Caregiver Burnout: How to Protect Yourself
Michelle McCann, OTD, OTR/L, CBIS, C/NDT, PPSC
Michelle McCann is the director of quality and risk management at Encompass Health Rehabilitation Hospital of Sewickley in Pennsylvania. Encompass Health is a national sponsor of the American Stroke Association’s Together to End Stroke initiative. Resources for living well after stroke can be found here.
Trying to manage too many tasks can lead to compassion fatigue or caregiver burnout. Compassion fatigue can develop when a caregiver finds it hard to balance time for themselves. Feelings of being ‘trapped’ may start to develop with simultaneous feelings of guilt for even the thought of ‘abandoning’ the needs of the care recipient to take care of their own personal needs. As these feelings progress over time, the positive feelings of caring for a loved one can change into negative emotions and unconcern for the care recipient. Eventually, this inability to find balance can progress into a condition known as caregiver burnout which is a prolonged state of physical, emotional and/or mental exhaustion.
Signs of caregiver burnout can go beyond feeling fatigued or tired. Many caregivers report feeling unfocused, lack of interest in things they have typically enjoyed, and a declined investment in helping themselves maintain good health or helping others. Changes in personal habits such as decreased sleep, eating too much or too little, and disruption in typical routines may occur. If not dealt with properly, feelings of hopelessness and helplessness may be prolonged and a caregiver may turn to negative outlets to deal with their feelings. Excessive use of medications or substance abuse may be used to ‘numb’ their feelings. In time, resentment may build and the caregiver may start to act out by caring for their care recipient in a neglectful or harmful way.
To avoid caregiver burn-out it is important for caregivers to remember that they must take care of their personal health first. Regular physical check-ups for physical and mental health must be a priority. Physical activity, eating nutritious foods, and maintaining a regular sleep schedule can help to regulate mood and energy.

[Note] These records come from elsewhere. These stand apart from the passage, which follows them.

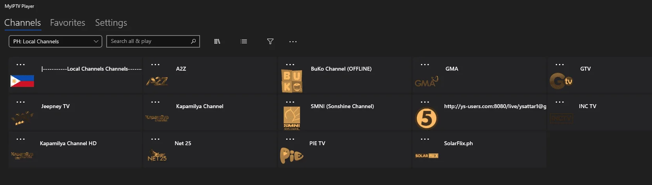Focus the Search all & play field

click(x=153, y=41)
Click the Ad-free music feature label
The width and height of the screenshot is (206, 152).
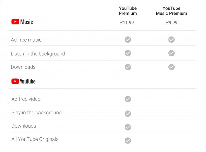click(26, 40)
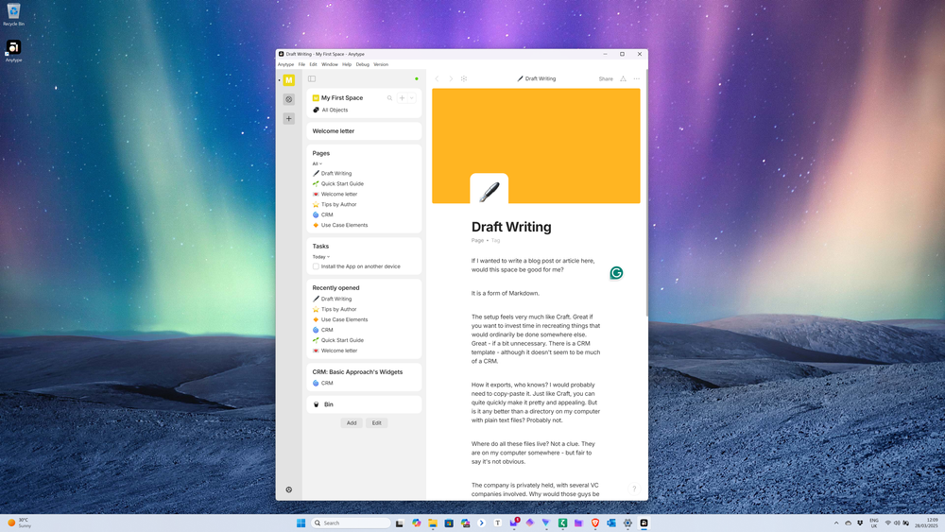The image size is (945, 532).
Task: Click the gallery icon below the space avatar
Action: click(289, 99)
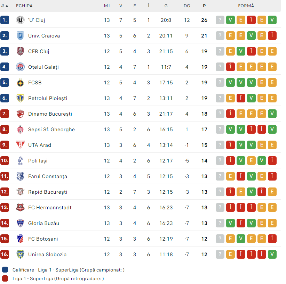This screenshot has height=284, width=286.
Task: Click the Univ. Craiova team logo
Action: point(21,36)
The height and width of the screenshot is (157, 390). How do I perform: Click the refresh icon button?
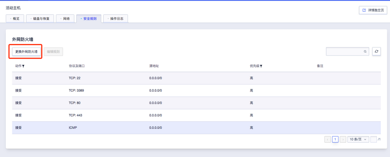pos(376,51)
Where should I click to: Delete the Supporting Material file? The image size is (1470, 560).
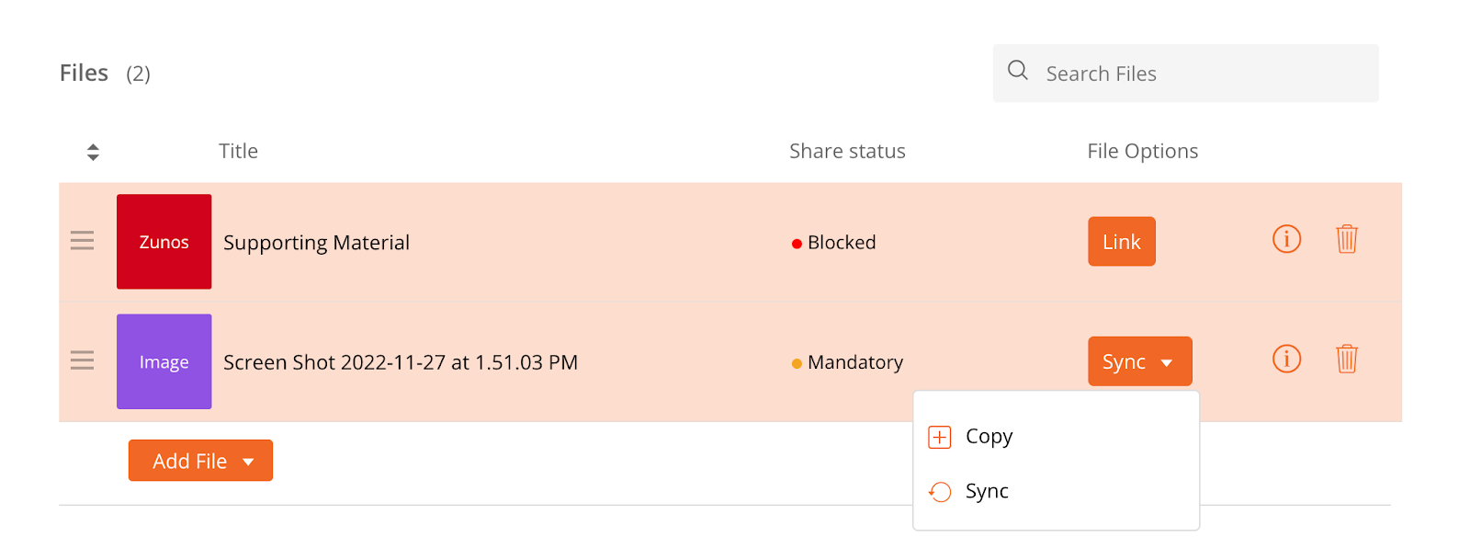click(x=1347, y=239)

Making time for small ‘breaks’ in caregiving is also important. Whether getting away for a few hours or a few minutes, taking time for oneself is vital. A caregiver may find value in taking short walks or talking on the phone with a friend. Overtime, building on this may include longer breaks to re-engage in a hobby they once enjoyed.
Getting in touch with one’s emotions is also important. Keeping a journal may be helpful for some to recognize their feelings and emotions. For other caregivers, getting involved in a support group routinely may be an avenue of sharing experiences and ways to deal with conflicts or stressors. If symptoms of depression or anxiety are present, speaking with a trained professional or counselor may be next steps for a caregiver to find healthy coping mechanisms and ways to deal with the stress of caregiving.
The key is acceptance that you are important. Maintaining a healthy you is not only beneficial for you, but your care receiver. Taking care of yourself is the first step in avoiding a road to burnout.